OBJECTIVE - Print the material below exactly, from the line with "You are a computer-use agent." up to and including its last line. Leave the pictures out.

DATA PROVIDED -
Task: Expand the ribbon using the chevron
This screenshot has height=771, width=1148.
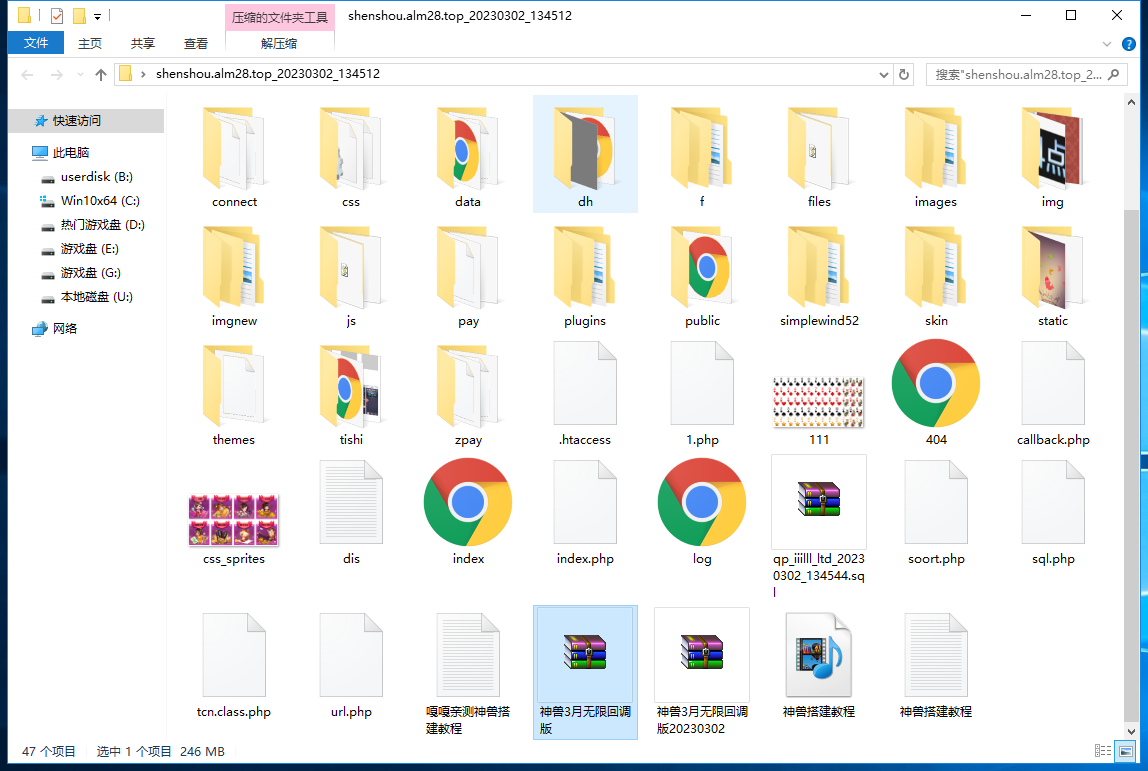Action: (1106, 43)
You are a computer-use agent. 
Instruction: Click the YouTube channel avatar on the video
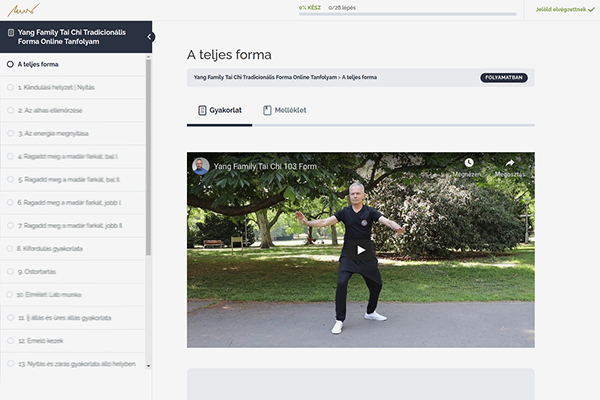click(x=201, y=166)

OUTPUT -
You are a computer-use agent. 
Instruction: Click the YouTube channel avatar on the video
click(x=201, y=166)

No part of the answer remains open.